Most job listings I've seen don't really have that many hard requirements. They may mention technologies you'll be working with or things they'd like to see, but that shouldn't stop you from applying if you don't know them all.

Take this with a grain of salt because I've never done resume filtering, but when I interview someone, I look at their resume and ask them about the things on it that I also know. (And I'll decline the interview if there's no overlap.) So for my stage in the process, the optimal strategy is to put the things you're best at on your resume, even if they're not listed on the job description. You get to pick what we talk about. For the most part I'll assume that if you've mastered those things, you can master the things we're looking for too.

(Subject to some constraints: if there are four interviews, they shouldn't all be about the same things. So each interviewer might be assigned a broad area to discuss or have to write down their questions/area before the next interview starts so the next interviewer can pick something else.)

> "never mind 5 years of claimed SQL experience at a big company" - you can easily have that without touching JOIN.

I look for a core concept or two for each area/technology and ask about that:

* For SQL, that definitely means join. If you don't know how to join two relations, you should learn or take SQL off your resume.
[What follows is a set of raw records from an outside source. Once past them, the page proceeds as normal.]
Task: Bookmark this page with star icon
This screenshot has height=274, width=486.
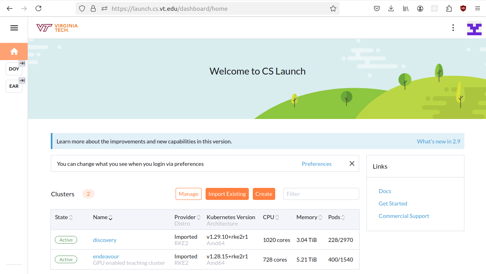Action: (333, 8)

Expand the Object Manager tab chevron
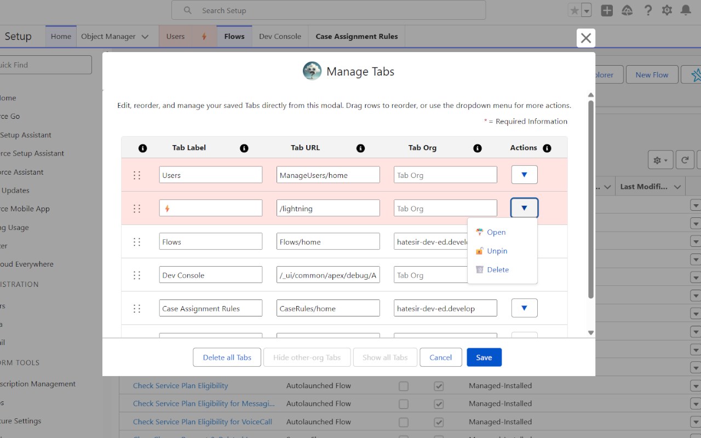[x=145, y=37]
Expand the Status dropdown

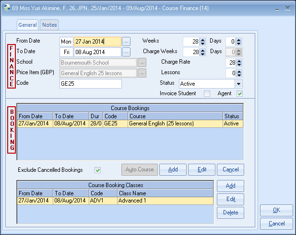click(x=238, y=84)

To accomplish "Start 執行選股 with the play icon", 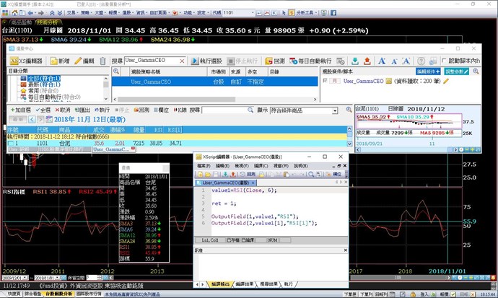I will pyautogui.click(x=195, y=62).
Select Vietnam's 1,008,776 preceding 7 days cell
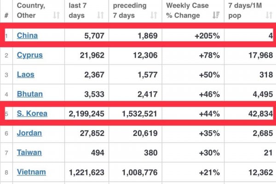This screenshot has height=184, width=276. (x=138, y=172)
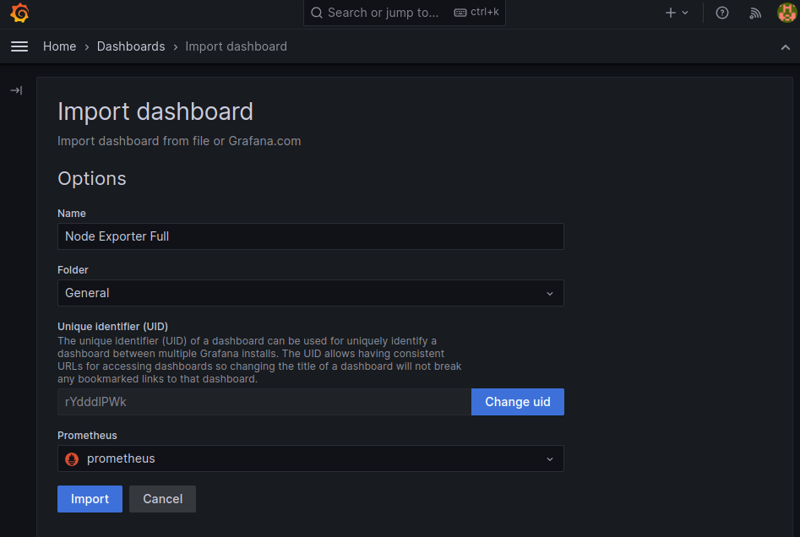Click the dock menu arrow icon

coord(16,90)
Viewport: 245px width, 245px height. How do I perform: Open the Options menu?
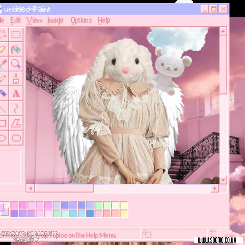(81, 20)
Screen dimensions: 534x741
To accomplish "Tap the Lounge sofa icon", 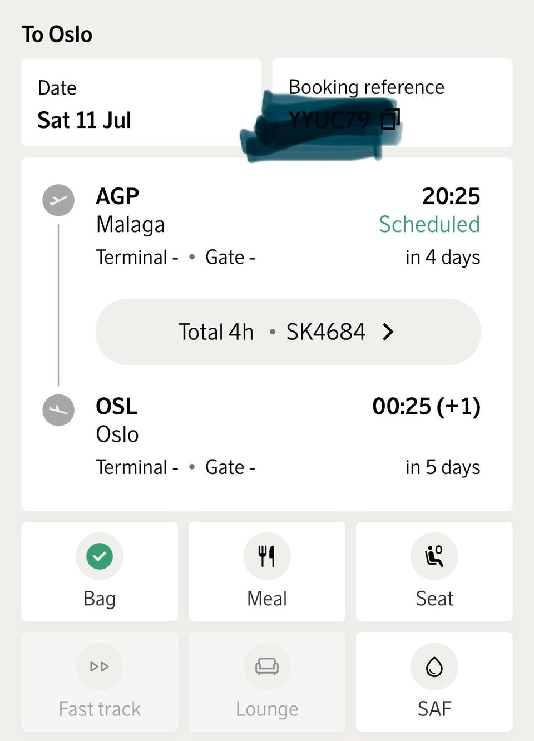I will (267, 666).
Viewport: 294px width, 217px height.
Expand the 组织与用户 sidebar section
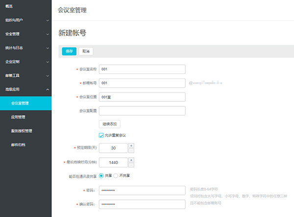click(25, 20)
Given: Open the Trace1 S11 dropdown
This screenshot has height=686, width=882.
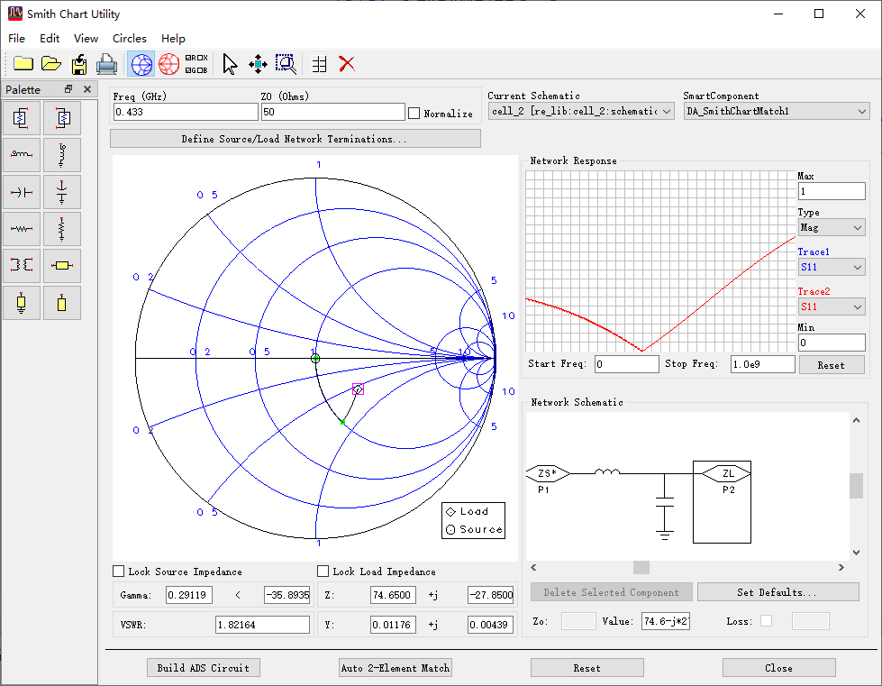Looking at the screenshot, I should click(x=832, y=267).

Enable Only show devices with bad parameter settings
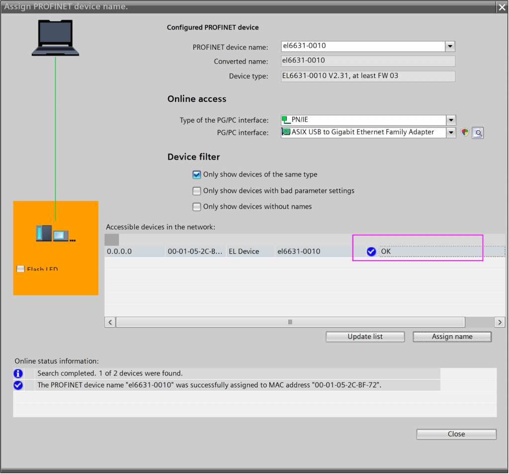click(197, 191)
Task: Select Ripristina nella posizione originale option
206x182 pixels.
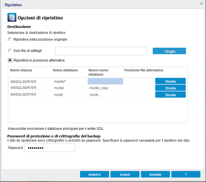Action: click(10, 39)
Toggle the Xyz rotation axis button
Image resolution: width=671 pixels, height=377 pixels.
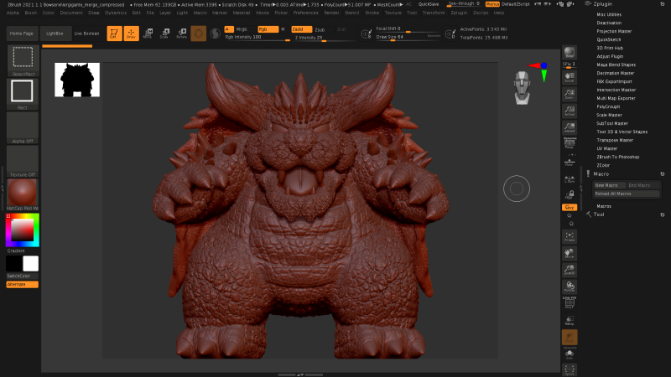pyautogui.click(x=569, y=206)
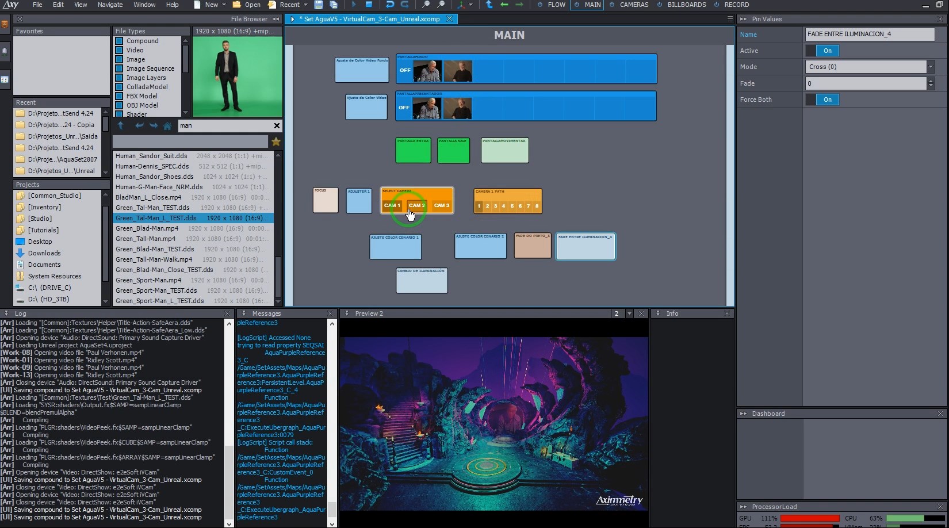Click the up-folder arrow in File Browser

click(121, 126)
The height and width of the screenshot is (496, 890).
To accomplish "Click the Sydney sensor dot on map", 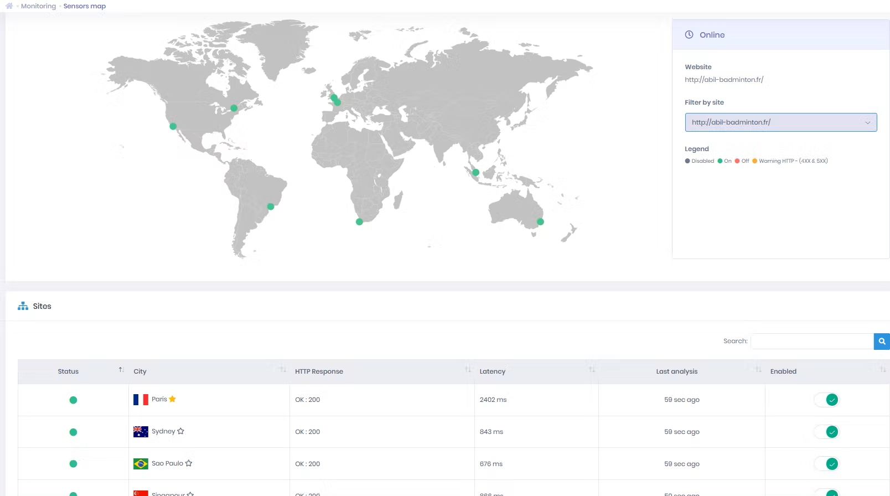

* Likewise, for C/C++ I want to know that you understand memory safety. Who owns memory across an API boundary.

* For algorithms / data structures (a likely main topic if you're a recent CS grad), that for a simple problem you can use the best basic data structure (array / list / heap / balanced tree / hash table) and tell me the time and memory complexity in Big-Oh notation.

> Most jobs are just 'stuck in a loop' ones. Where you inherit legacy stuff and you're not allowed to change anything.

That's not the sort of job I do or interview people for. I have no idea what interviews for that kind of job are like. But if you're not doing sophisticated SQL or algorithms, surely you're doing something with your time? What is it? Can you emphasize it and sell it?

> The crap you can get into and stuck in it when working with legacy stuff is crazy. And you can end up working with something for years without having the liberty to experience and grow.

That's not a problem with interviews; it's a feature. Why should someone want to hire you if you haven't been growing? Or if they do, why should they want to pay you as if you were actually gaining experience for those years?

I'd be looking for a better job the whole time.

There's actually significant learning value in time spent figuring out legacy systems and linking them together. Doing ad-hoc reporting is the IT equivalent of being a short order cook.

Do it long enough, and you learn how to make almost anything from nothing.

And that should be considered an employable skill....

I agree. Deciphering legacy systems, integrating them, debugging them, and finding minimal safe fixes involves a whole set of legitimate, resume-worthy skills.

> Doing ad-hoc reporting is the IT equivalent of being a short order cook.

Nice analogy.

I used to do a fair amount of ad-hoc reporting on an Oracle database. I used joins (inner and outer), subselects (or self-joins), aggregates, window functions (or whatever Oracle equivalent existed at the time), etc. I'd never hire someone who said they did ad-hoc reporting with SQL but didn't know joins, and I'd be skeptical of someone who didn't know some of these other concepts.